About the meritocratic elitism, it has one important thing which distinguishes it from non-meritocratic elitism. If you apply for a job and you don't get it because you suck, you can go out, buy a book, read it and improve yourself so you can get the job. If you apply for a job and you don't get it because your father isn't friends with the boss, well, you're snookered. 
Now, there are some objections to a peer review process: it wouldn't necessarily allow newbies in. I think this can be solved by asking for vision rather than qualifications or experience. You could quite easily shift the question around to make it easier for newbies to pass if they are interesting. Of course, another significant objection is that such a peer review system would not take into account the full range of abilities. True: I don't think this knocks the idea out of the running.

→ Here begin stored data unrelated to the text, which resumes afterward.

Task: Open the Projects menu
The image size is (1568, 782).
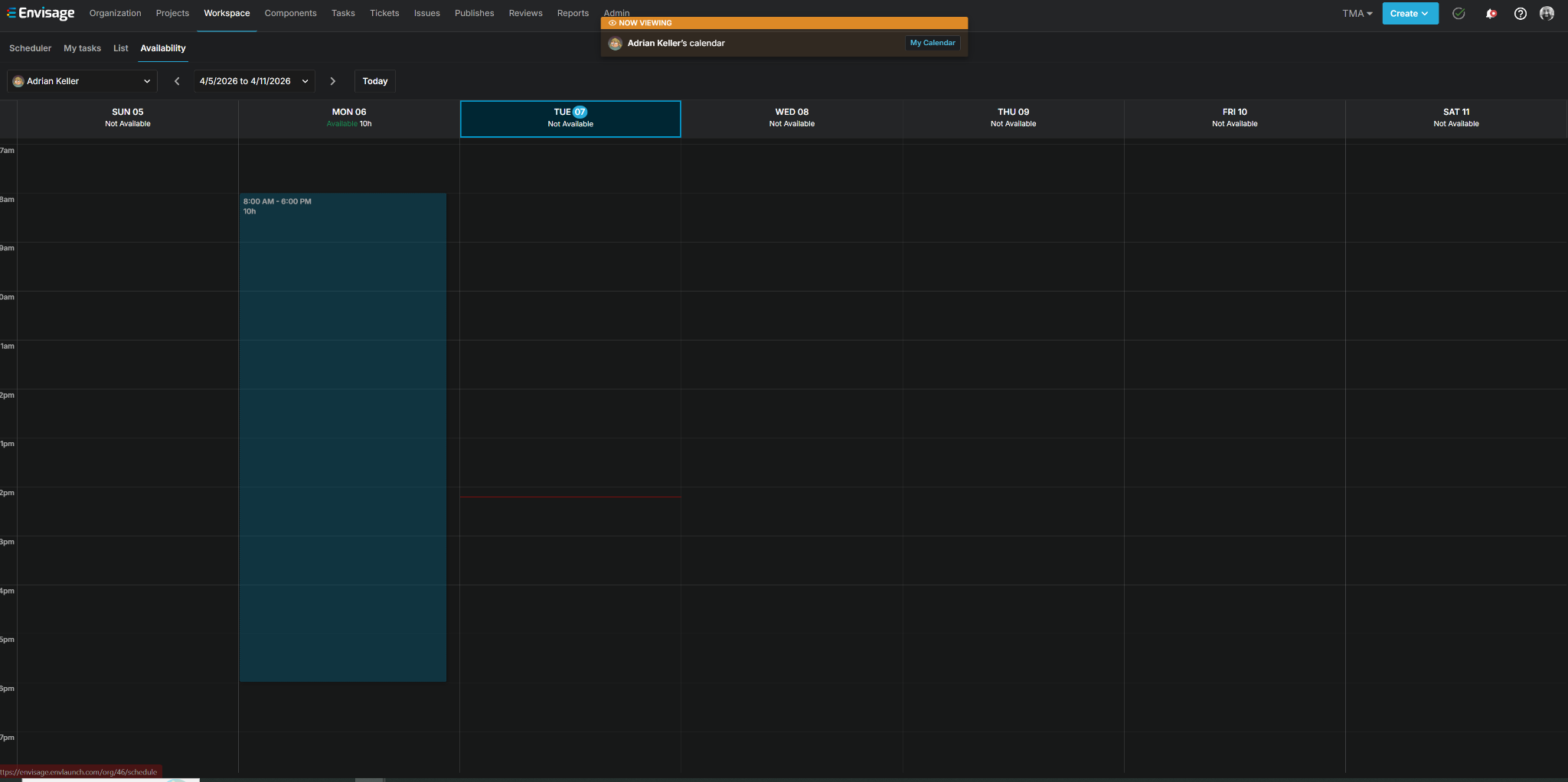Action: pos(172,13)
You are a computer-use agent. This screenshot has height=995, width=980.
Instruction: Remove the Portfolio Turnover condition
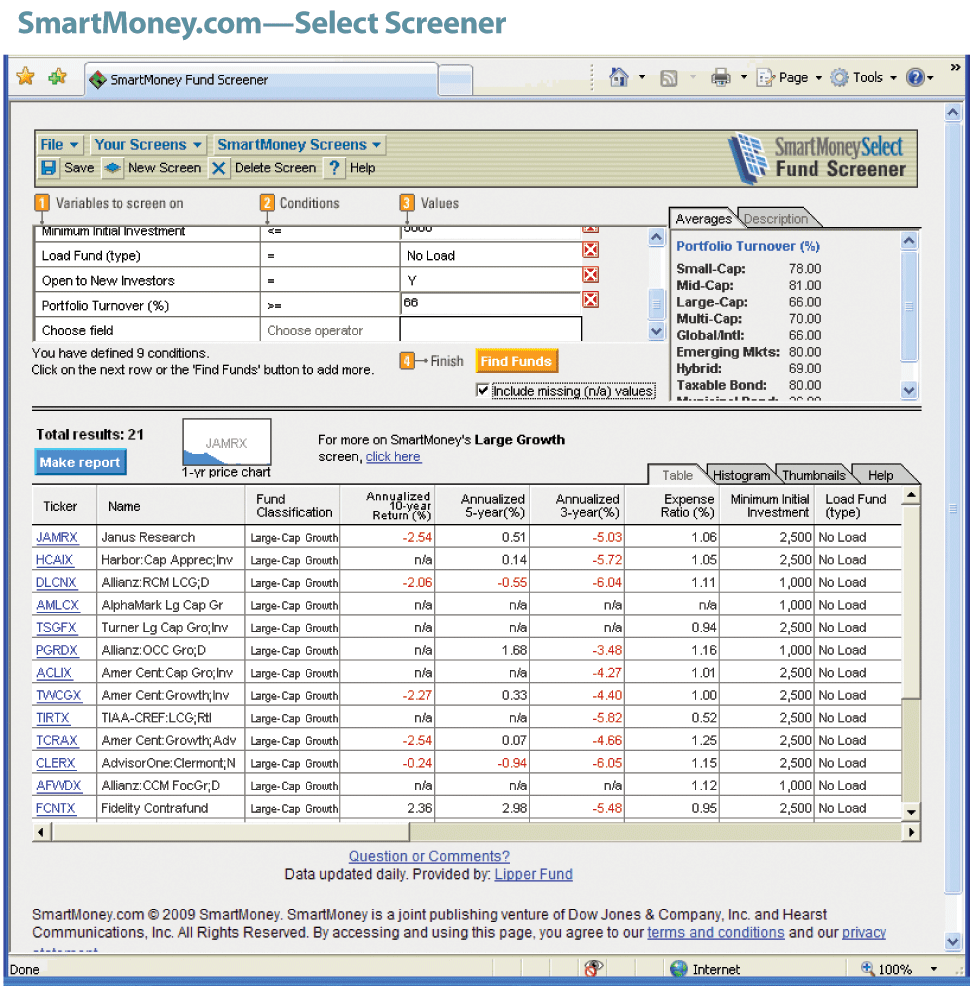tap(590, 300)
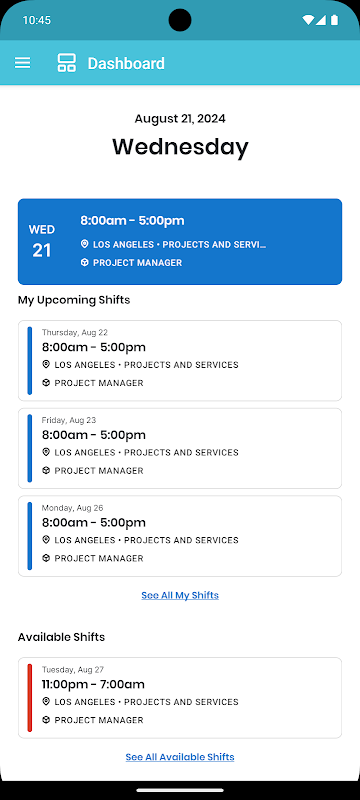Tap location pin icon on Thursday shift

coord(46,364)
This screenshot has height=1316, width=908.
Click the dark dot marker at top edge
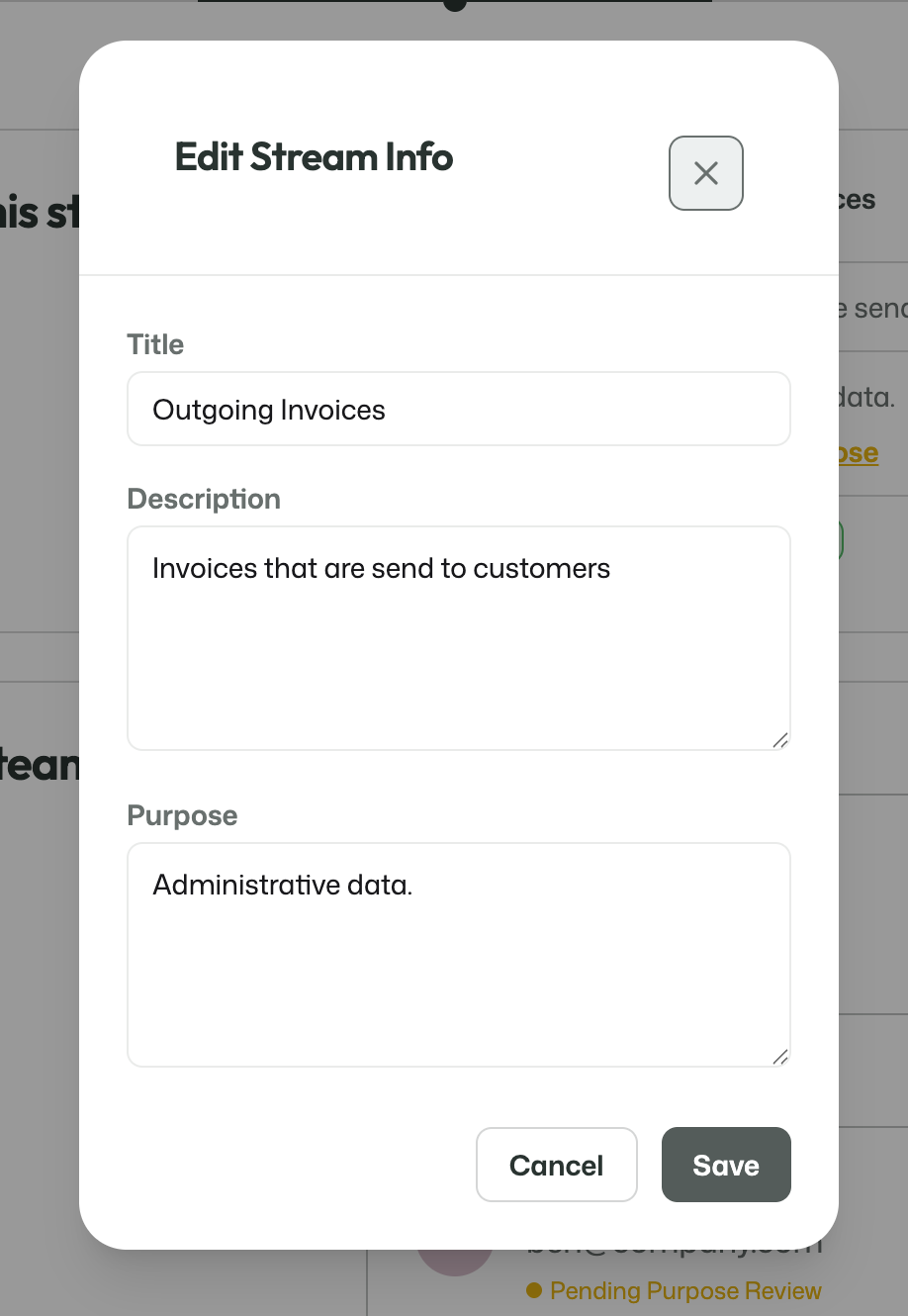point(455,4)
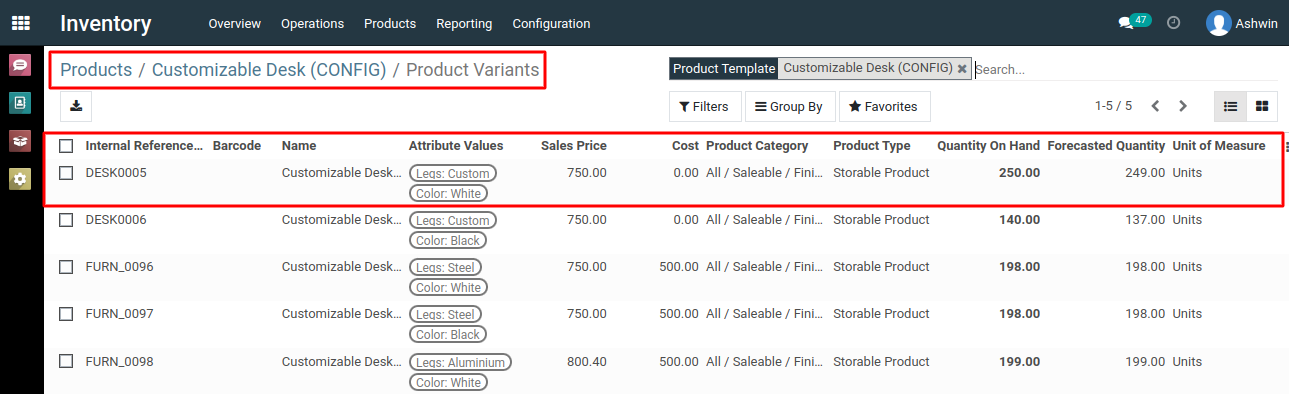Remove the Customizable Desk (CONFIG) search facet
1289x394 pixels.
tap(962, 69)

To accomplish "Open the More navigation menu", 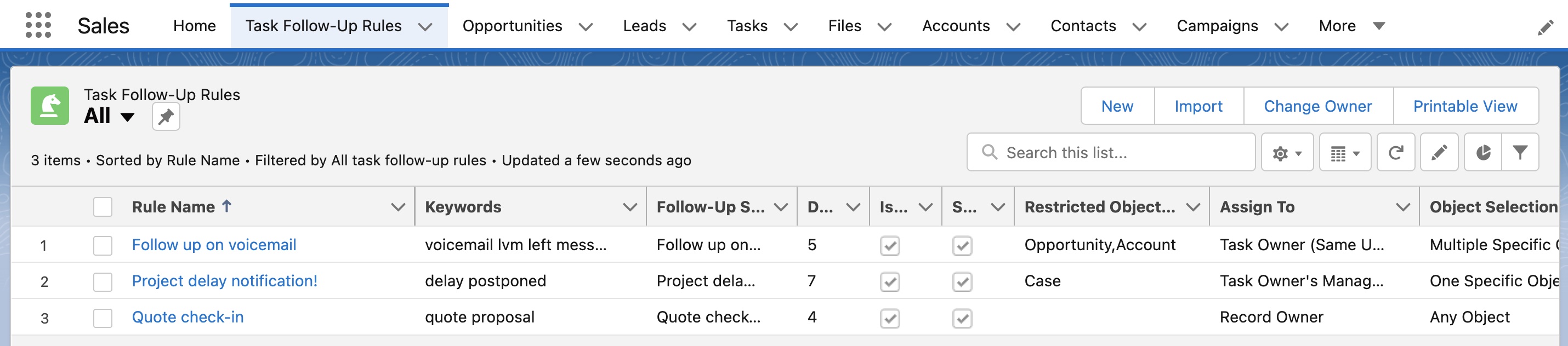I will click(x=1351, y=26).
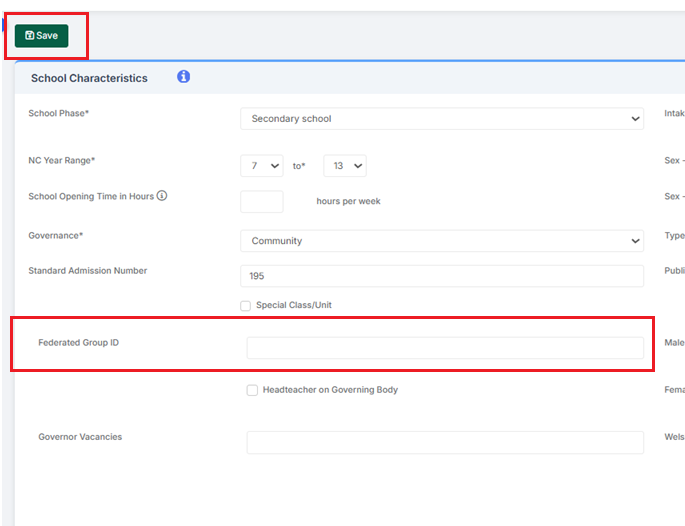Focus Standard Admission Number field containing 195
The image size is (685, 526).
click(x=441, y=276)
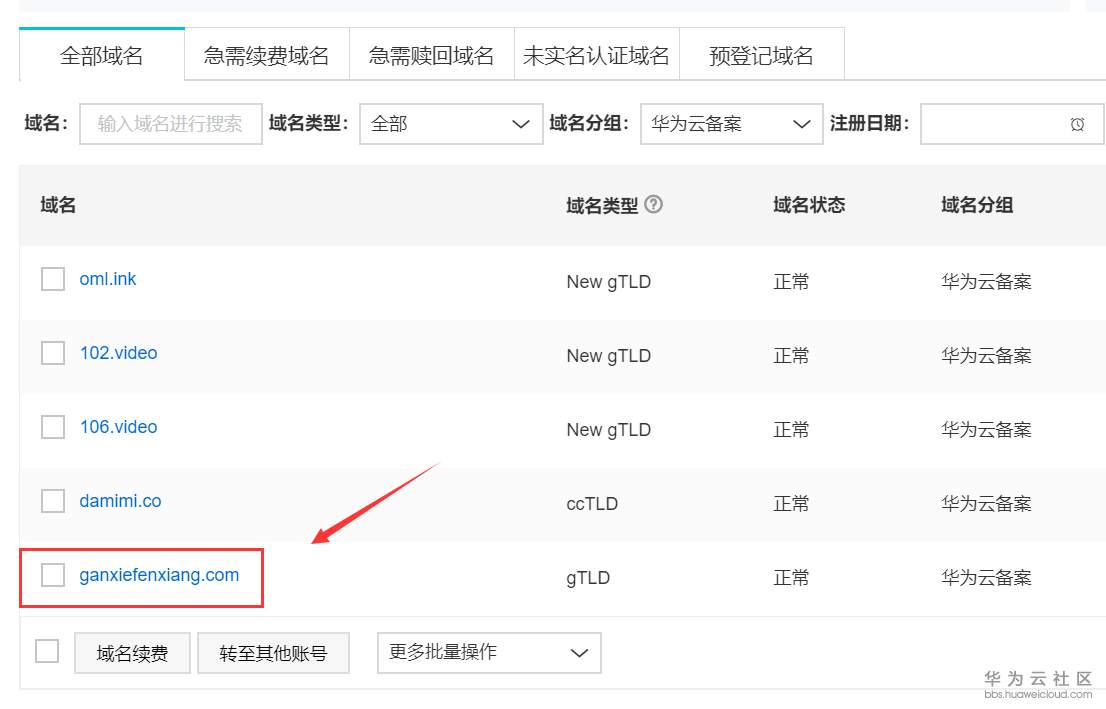
Task: Select the 急需赎回域名 tab
Action: [431, 56]
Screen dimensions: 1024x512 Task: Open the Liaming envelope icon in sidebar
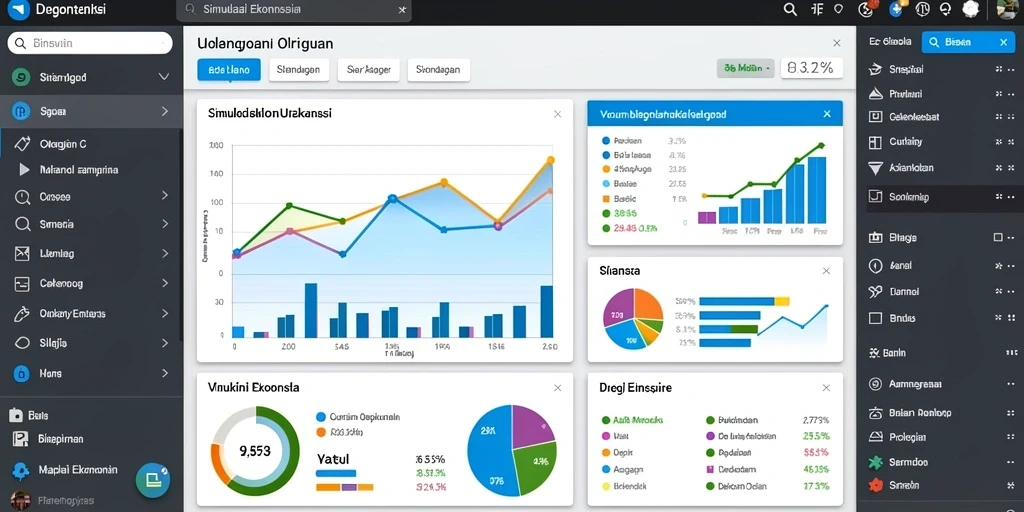point(22,253)
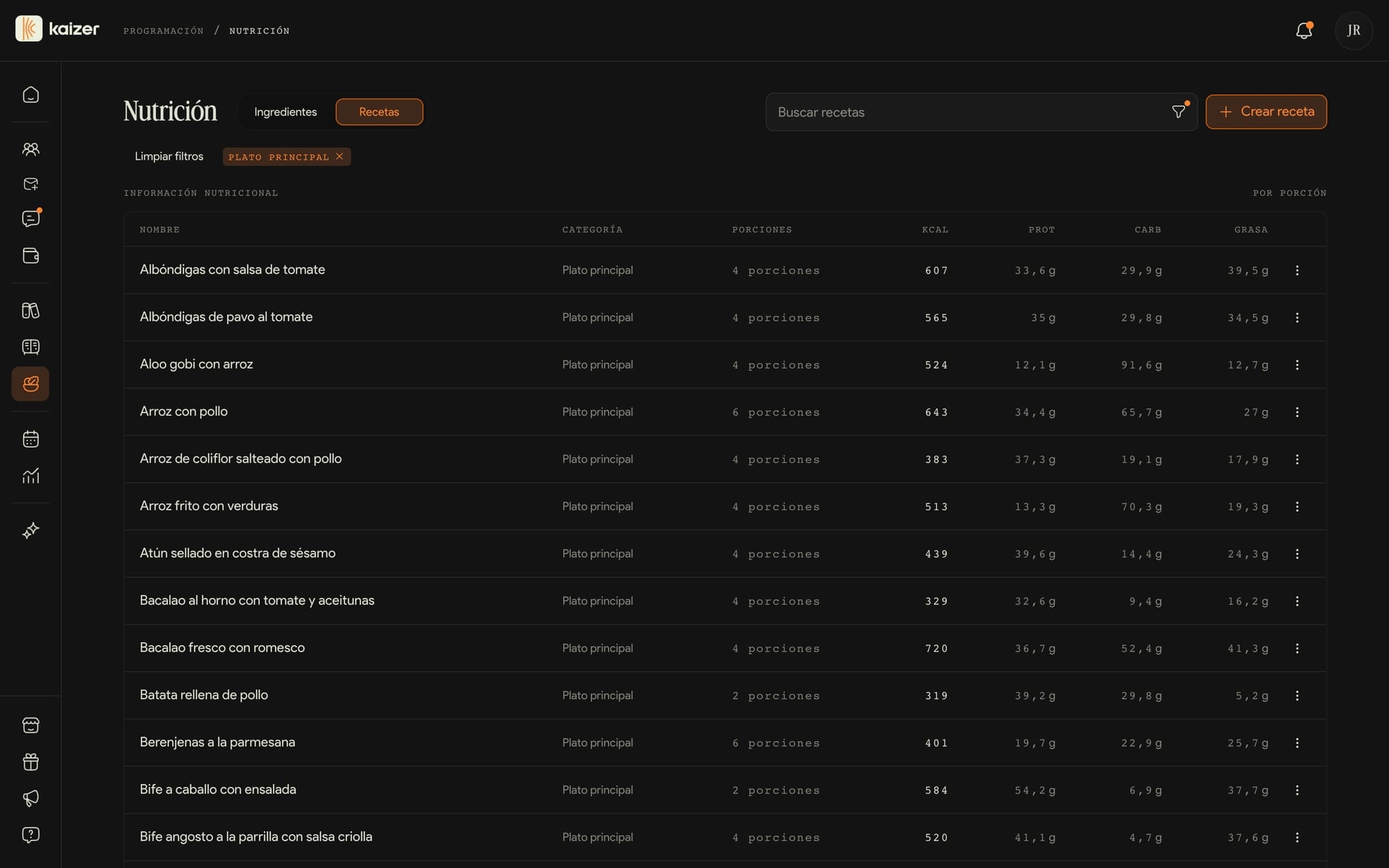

We can imagine that different questions and different peer review processes would get closer or further away from ideal. So, if asked "Do you like strawberries?", almost no response would help the hopefully impartial observer to determine suitability, while something like "What interesting things do you do that would interest others at BarCamp?" might be much better. So long as a question was found that got very close to the ideal, the approach would be fine. What I'm trying to determine here isn't that we absolutely have to do this, but that if we were to find a practical and effective way to do it, it would be acceptable. 
As for the lottery system: it seems a fair enough compromise at the moment. But I think it's now a perfect time for us to decide what we want from BarCamps, both individually and as a community. And we shouldn't be worried too much about narrow textualist disputes about The Rules, or about names. If we tweak the BarCamp model enough that it stops being BarCamp, but better fits the need of the community in London, that's fine. We evolve, call it something else and move on. Forking shouldn't be something we worry too much about, so long as we approach it with a hacker attitude - that is, not being egotistical about it, but just wanting to push and pull levers and buttons to see if we can make it be more awesome. 
The BarCamp lottery opens on Thursday. Get more information at barcamplondon.org. There is then a live draw on Saturday at "I Can't Believe It's Not SXSW!".